Copy out the lines of the listing below, starting at the line containing "Screen dimensions: 454x272" and ending at the line containing "pyautogui.click(x=48, y=5)". Leave out the pictures.

Start of Extracted data

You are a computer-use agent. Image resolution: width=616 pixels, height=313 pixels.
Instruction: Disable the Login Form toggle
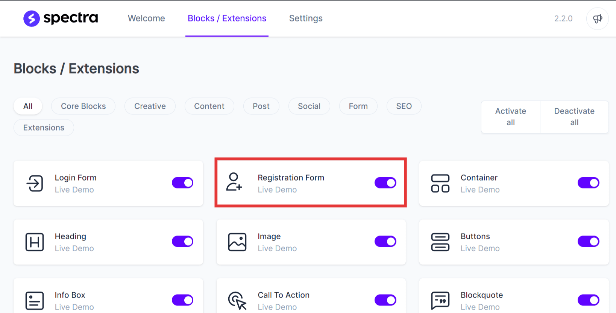click(x=182, y=183)
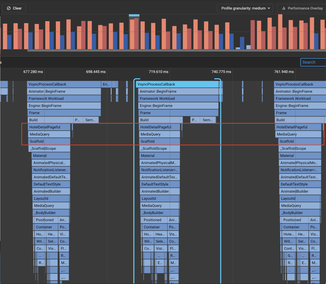Select the highlighted frame bar in the frames chart
The width and height of the screenshot is (326, 284).
tap(134, 33)
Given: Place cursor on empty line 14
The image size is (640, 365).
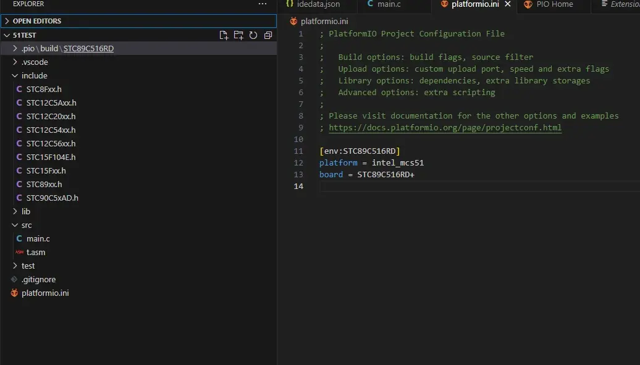Looking at the screenshot, I should click(x=432, y=187).
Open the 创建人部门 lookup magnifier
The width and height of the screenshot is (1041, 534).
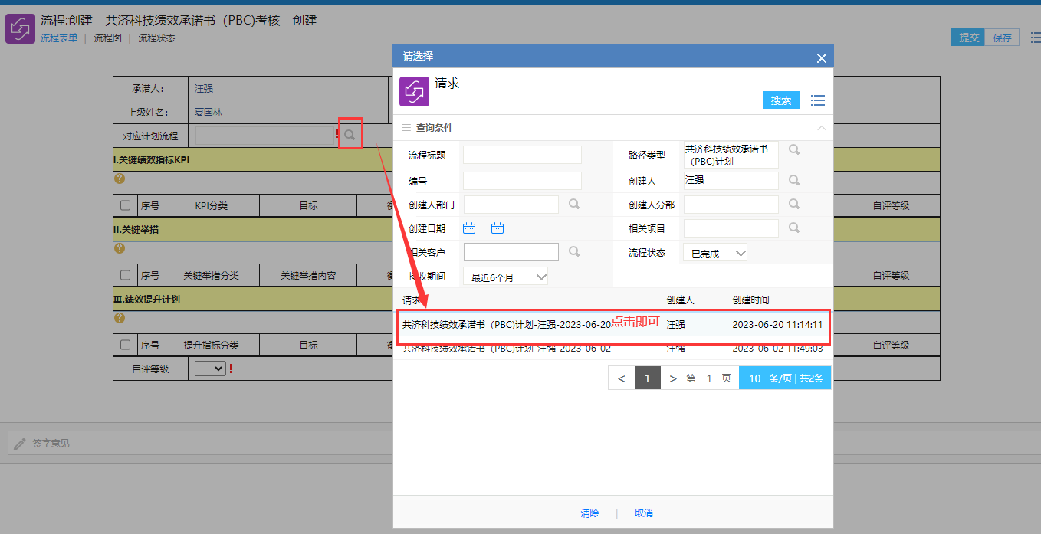tap(573, 205)
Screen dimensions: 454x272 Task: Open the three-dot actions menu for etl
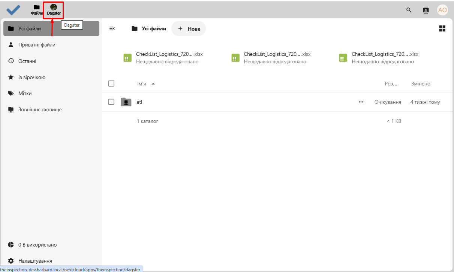coord(361,102)
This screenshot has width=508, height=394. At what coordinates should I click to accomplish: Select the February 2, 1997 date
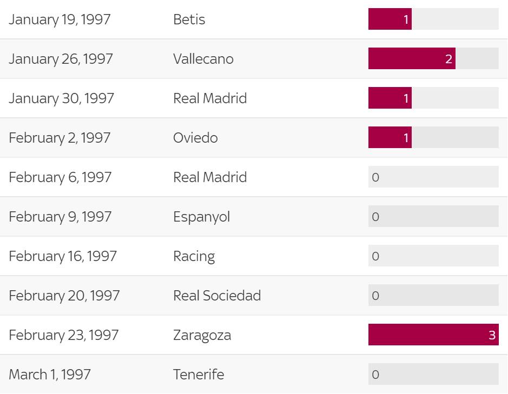pos(60,138)
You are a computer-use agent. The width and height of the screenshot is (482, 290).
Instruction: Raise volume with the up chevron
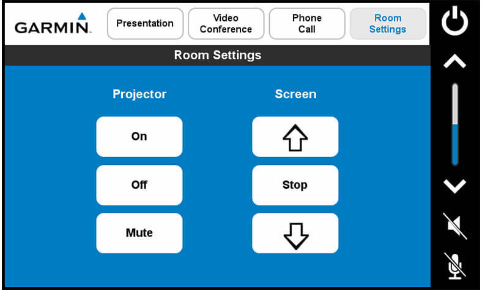[x=454, y=61]
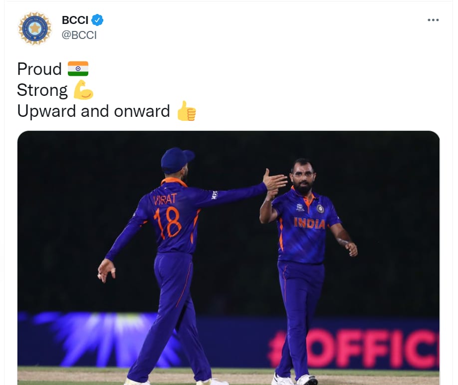Click jersey number 18 in photo
This screenshot has width=458, height=385.
click(169, 223)
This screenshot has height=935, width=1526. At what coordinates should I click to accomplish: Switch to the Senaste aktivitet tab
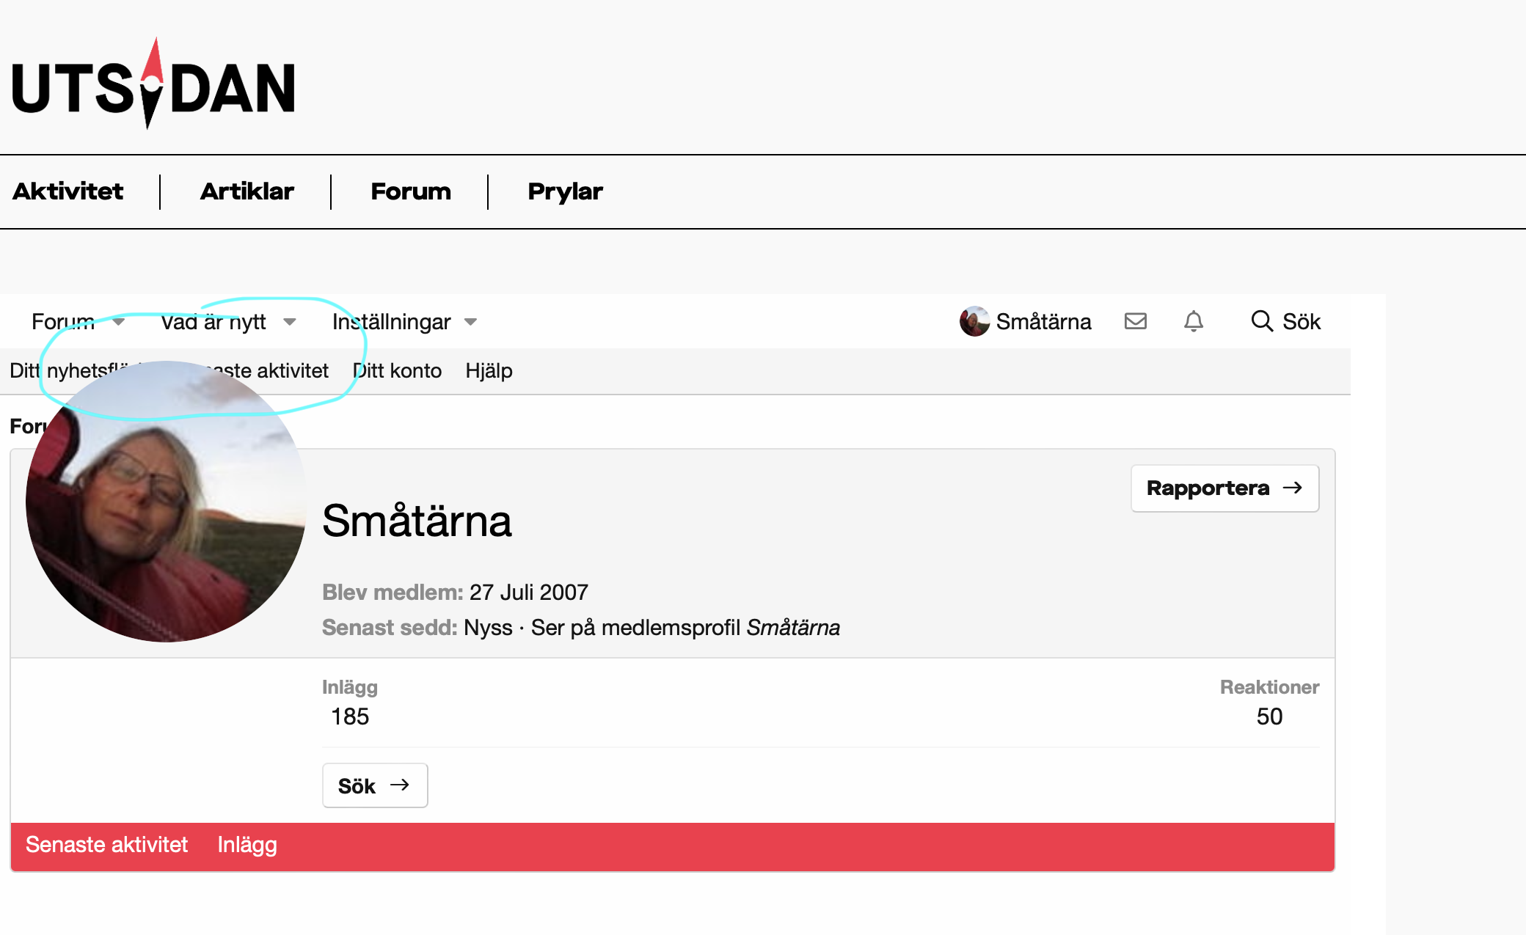point(107,845)
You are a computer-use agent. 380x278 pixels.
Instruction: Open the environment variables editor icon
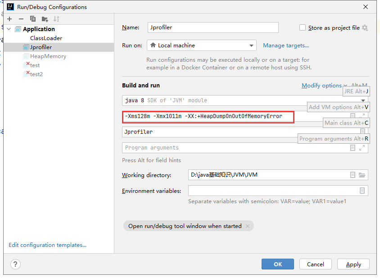pos(362,191)
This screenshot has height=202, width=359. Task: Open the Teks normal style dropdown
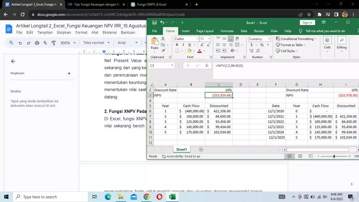tap(96, 43)
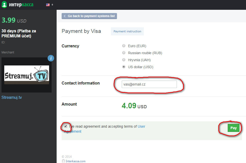Click the US flag language icon

pyautogui.click(x=48, y=5)
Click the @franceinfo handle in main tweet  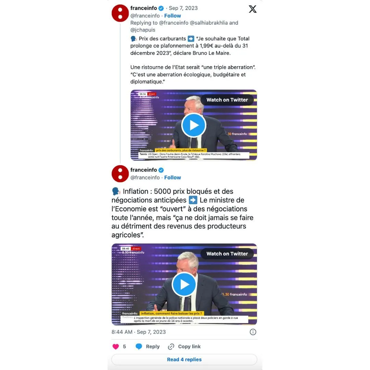point(145,177)
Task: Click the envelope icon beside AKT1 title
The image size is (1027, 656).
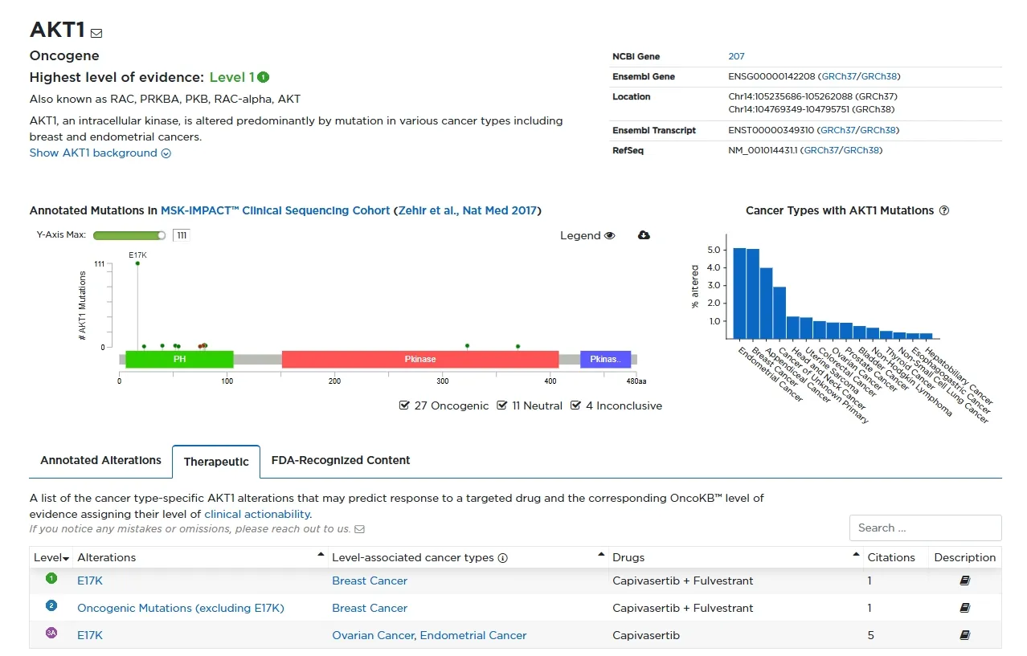Action: point(96,33)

End of Extracted data

* **Finished exercise**:
Screen dimensions: 454x272 Task: Open the three-dot actions menu for etl
coord(361,102)
This screenshot has width=508, height=394. At what coordinates should I click to accomplish: Select the February 2, 1997 date
pos(60,138)
You are a computer-use agent. The width and height of the screenshot is (482, 290).
Instruction: Raise volume with the up chevron
[x=454, y=61]
Click jersey number 18 in photo
This screenshot has width=458, height=385.
click(169, 223)
This screenshot has height=935, width=1526. At what coordinates should I click to accomplish: Switch to the Senaste aktivitet tab
point(107,845)
You are a computer-use agent. 380x278 pixels.
Instruction: Open the environment variables editor icon
pos(362,191)
This screenshot has height=202, width=359. Task: Open the Teks normal style dropdown
tap(96, 43)
Click the US flag language icon

pyautogui.click(x=48, y=5)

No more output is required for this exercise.